A solution to the clogging problem is to cool the combustion zone 120 using large volumes of excess air. However, excess air tends to increase the gas phase oxygen concentration, which increases the burning rate of the solid material, and, thereby the temperature of the bed of the burning solid material. The increased air in the system may also result in other problems, such as extinguished combustion and quenching effect. Another problem occurs in some multiple hearth furnaces when more air is introduced into the system, particularly in furnaces that heat the exhaust gas at the top of the furnaces or are forced to afterburn the entire furnace exhaust gas for pollution control. Indeed, some states require that the exhaust gas exit at a specified temperature, such as 1500 degrees Fahrenheit, which usually means that fuel is added to the gas and ignited just prior to exiting the furnace, or in a subsequent external combustion chamber. Thus, with increased air in the system, more fuel is required to heat or burn the exhaust gas so as to raise the exhaust gas temperature, thereby increasing processing costs.
U.S. Pat. No. 5,957,064 discloses a flue gas recirculation (FGR) system to cool the temperature of the combustion zone. In particular, the flue gas from the drying or feed zone is fed back into the combustion zone through the cooling zone. Typically the bed temperature of an FGR system like this is about 300–500 degrees Fahrenheit lower than that of other furnaces because the recirculating flue gas in the combustion zone helps to limit the peak temperature of both the gas and the solid material. Moreover, introducing flue gas into the combustion zone may decrease the oxygen concentration, thereby decreasing the combustion rate and lowering the solids burning temperature.
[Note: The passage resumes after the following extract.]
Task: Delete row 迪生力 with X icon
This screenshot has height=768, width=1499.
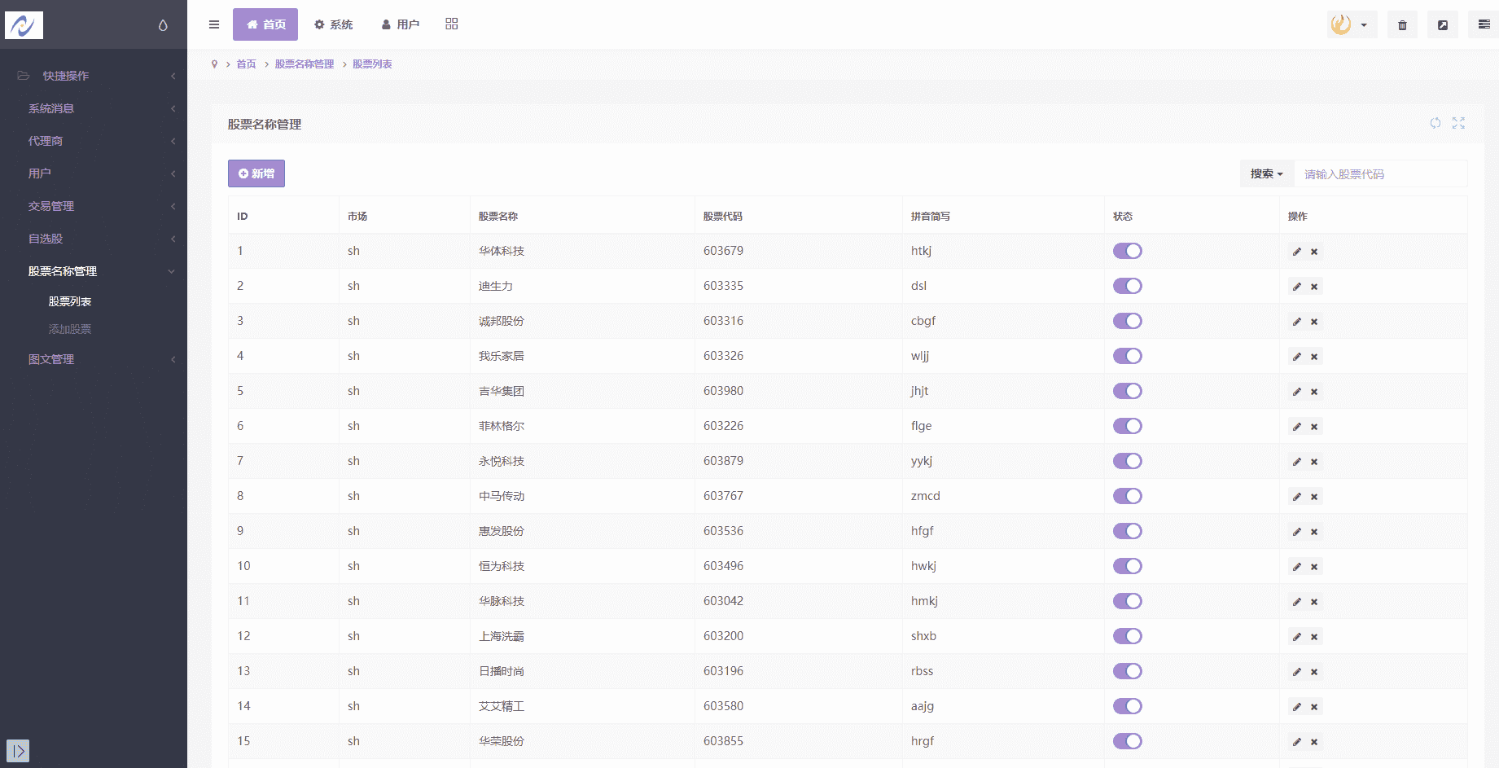Action: (1314, 287)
However, this approach lowers the burning rate, as measured by mass burned per hour per square foot of furnace hearth area, thereby increasing the size of the furnace and cost for a given combustion mass rate.
Therefore, there is a need in the art for an improved method of incinerating waste, which limits the temperature of the combustion zone without sacrificing the solid material burning rate of the furnace.